Europa am Scheideweg Vorsitzende des EU-Wirtschaftsausschusses, Aurore Lalucq, erklärt, warum Europa seine Naivität überwinden muss
Lalucq hebt hervor, dass sich die globale Wirtschaftslandschaft massiv verändert hat. Während die USA und China ihre Wirtschaft vehement verteidigen, steht Europa mit zunehmender Naivität passiv daneben. Europa riskiert, sich in einen reinen Konsumentenmarkt zu verwandeln, wenn es nicht entschlossen handelt. Lalucq plädiert dafür, auf europäischer Ebene alle wirtschaftlichen Mittel einzusetzen, um den Anschluss nicht zu verlieren. Gerade die staatlich gelenkten Industriestrategien der USA und Chinas stellen ein ernsthaftes Problem dar. Investitionen und öffentliche Gelder müssten stärker auf Zukunftstechnologien ausgerichtet werden.
„[Die USA und China] haben ihre Strategie. Und dann zögern sie nicht, alle ihnen zur Verfügung stehenden wirtschaftlichen Instrumente einzusetzen […]. Und das ist es, was wir auch auf europäischer Ebene tun müssen.“ Europas wirtschaftliche Schwäche wird zusätzlich durch steigende Energiepreise und geringe Produktivitätszuwächse verschärft. Die Handelskonflikte mit China, wie die kürzlich verhängten Zölle auf chinesische Elektroautos, verschärfen die Situation weiter. Auch wenn diese Spannungen unvermeidlich sind, sei es für Europa entscheidend, seine industrielle Basis zu verteidigen, so Lalucq. „Die Frage ist: Wollen wir ein Kontinent der Verbraucher sein, oder wollen wir einer der Hersteller sein? Wenn wir nur passive Verbraucher bleiben wollen, dann sollten wir keine Zölle erheben. Aber dann ist es für uns vorbei.“
Kritik an Draghis Vorschlägen: Deregulierung als Gefahr
Im Zusammenhang mit Mario Draghis Bericht über die EU-Wettbewerbsfähigkeit zeigt sich Lalucq gespalten. Sie stimmt der Diagnose zu, dass Europa vor großen Herausforderungen steht, äußert jedoch Bedenken bezüglich Draghis politischen Vorschlägen. Besonders kritisch sieht sie die Idee, die europäische Solarmodulindustrie aufzugeben, da sie angeblich zu weit zurückgefallen sei. „Es ist nie zu spät. Es ist eine politische Entscheidung. Ehrlich gesagt ist die Situation [zum Schutz der europäischen Solarmodulindustrie] nicht einfach, aber wir müssen trotzdem alles tun, was notwendig ist, um unsere Autonomie zu bewahren.“
Besonders vehement lehnt Lalucq Draghis Vorschlag zur Deregulierung des Bankensektors ab. „Wenn es um die Regulierung des Bankensektors geht, wäre es ein Fehler zu deregulieren“, betont sie. Solche Maßnahmen könnten Europas Wettbewerbsfähigkeit schaden, da „eine Banken- oder Finanzkrise die gesamte Wirtschaft gefährden kann, was für niemanden gut ist.“
Kapitalmarktunion: Kein Allheilmittel für den grünen Wandel
Ein weiterer Punkt der Diskussion dreht sich um die Kapitalmarktunion (CMU), die von vielen europäischen Politikern als Schlüssel zur Finanzierung des grünen und digitalen Wandels angepriesen wird. Lalucq äußert Zweifel, dass die Kapitalmarktunion allein die notwendigen Investitionen ermöglichen kann. Vor allem die politischen Differenzen zwischen den Mitgliedstaaten behinderten eine vollständige Integration. Die Harmonisierung von Steuer- und Insolvenzgesetzen bleibt ein großes Hindernis.
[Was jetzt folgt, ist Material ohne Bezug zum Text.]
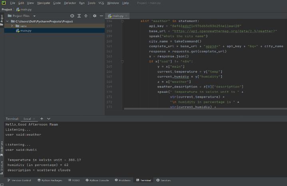The image size is (287, 186).
Task: Open the Refactor menu
Action: 70,3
„Ich bin nicht gegen die Idee einer Kapitalmarktunion. Sie könnte nützlich sein, um neue Ressourcen zu finden. Aber es würde bedeuten, dass so viele Hindernisse überwunden werden müssten, nur um sie umsetzen zu können“, sagt sie. Eine vollständig integrierte Kapitalmarktunion wäre auch „keine Wunderlösung für unseren Investitionsbedarf“.
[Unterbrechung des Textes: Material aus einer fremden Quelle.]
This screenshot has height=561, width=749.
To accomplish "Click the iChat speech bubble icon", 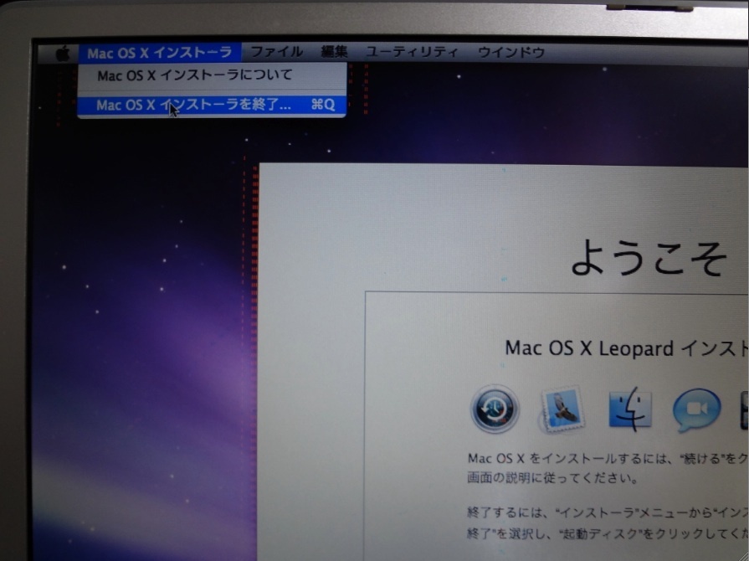I will tap(696, 410).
„Irgendwann werden wir auf öffentliche Gelder zurückgreifen müssen, wenn wir das Investitionsniveau erreichen wollen, das für den grünen und digitalen Wandel erforderlich ist.“
Die Europäische Kommission schätzt, dass eine vollständig integrierte Kapitalmarktunion etwa 470 Milliarden Euro an privaten Finanzmitteln pro Jahr generieren könnte. Diese Summe würde jedoch nur einen Teil des Investitionsbedarfs decken. Einige Experten gehen sogar davon aus, dass die Kommission die potenziellen Finanzmittel überschätzt und der tatsächliche Bedarf deutlich höher ausfallen könnte.